## Problem details
Restate the lines exactly, starting at the line that contains "Open the cookie extension icon" and finishing with the final line of the records.

----

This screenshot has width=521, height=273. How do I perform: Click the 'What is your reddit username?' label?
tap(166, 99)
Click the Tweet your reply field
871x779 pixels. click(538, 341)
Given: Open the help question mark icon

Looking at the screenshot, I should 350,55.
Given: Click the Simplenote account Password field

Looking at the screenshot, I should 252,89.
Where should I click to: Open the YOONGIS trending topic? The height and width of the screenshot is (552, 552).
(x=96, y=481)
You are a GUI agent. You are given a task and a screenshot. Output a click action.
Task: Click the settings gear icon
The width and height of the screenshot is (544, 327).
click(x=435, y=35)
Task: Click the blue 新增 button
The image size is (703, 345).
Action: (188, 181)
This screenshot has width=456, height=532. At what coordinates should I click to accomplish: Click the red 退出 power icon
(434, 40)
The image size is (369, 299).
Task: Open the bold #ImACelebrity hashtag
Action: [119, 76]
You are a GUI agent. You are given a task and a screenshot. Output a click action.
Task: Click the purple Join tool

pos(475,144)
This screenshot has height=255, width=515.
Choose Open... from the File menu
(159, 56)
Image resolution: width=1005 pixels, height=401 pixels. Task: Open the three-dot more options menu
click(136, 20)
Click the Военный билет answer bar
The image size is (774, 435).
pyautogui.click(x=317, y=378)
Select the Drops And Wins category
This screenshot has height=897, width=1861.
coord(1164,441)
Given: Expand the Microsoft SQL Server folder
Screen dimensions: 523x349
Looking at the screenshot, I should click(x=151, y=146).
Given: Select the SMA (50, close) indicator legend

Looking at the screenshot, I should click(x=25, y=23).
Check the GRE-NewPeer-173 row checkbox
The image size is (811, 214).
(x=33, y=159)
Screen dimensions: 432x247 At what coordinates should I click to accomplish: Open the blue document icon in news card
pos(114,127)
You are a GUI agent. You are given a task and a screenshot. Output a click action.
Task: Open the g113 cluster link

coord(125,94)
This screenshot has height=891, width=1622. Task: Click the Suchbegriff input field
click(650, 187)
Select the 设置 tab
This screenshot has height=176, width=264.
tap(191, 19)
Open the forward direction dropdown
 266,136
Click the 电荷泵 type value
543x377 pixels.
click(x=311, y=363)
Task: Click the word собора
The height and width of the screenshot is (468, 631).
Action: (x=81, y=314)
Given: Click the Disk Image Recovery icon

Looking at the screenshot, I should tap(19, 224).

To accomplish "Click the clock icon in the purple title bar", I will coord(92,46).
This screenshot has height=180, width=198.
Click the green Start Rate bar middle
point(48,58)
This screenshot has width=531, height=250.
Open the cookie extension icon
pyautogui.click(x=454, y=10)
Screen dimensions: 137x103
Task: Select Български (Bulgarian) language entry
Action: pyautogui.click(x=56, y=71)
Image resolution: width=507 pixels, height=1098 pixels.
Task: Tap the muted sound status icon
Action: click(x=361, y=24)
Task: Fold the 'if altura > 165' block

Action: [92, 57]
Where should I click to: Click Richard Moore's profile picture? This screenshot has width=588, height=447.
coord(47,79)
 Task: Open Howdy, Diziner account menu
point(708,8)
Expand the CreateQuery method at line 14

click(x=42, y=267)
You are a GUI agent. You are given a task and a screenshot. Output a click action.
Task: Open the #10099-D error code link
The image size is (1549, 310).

----

## Your solution
Open the cookie extension icon
pyautogui.click(x=454, y=10)
Screen dimensions: 137x103
Task: Select Български (Bulgarian) language entry
Action: pyautogui.click(x=56, y=71)
Image resolution: width=507 pixels, height=1098 pixels.
Task: Tap the muted sound status icon
Action: click(x=361, y=24)
Task: Fold the 'if altura > 165' block

Action: [92, 57]
Where should I click to: Click Richard Moore's profile picture? This screenshot has width=588, height=447.
coord(47,79)
 Task: Open Howdy, Diziner account menu
point(708,8)
Expand the CreateQuery method at line 14

click(x=42, y=267)
You are a GUI agent. You are given a task and a screenshot. Output a click action.
Task: Open the #10099-D error code link
The image size is (1549, 310).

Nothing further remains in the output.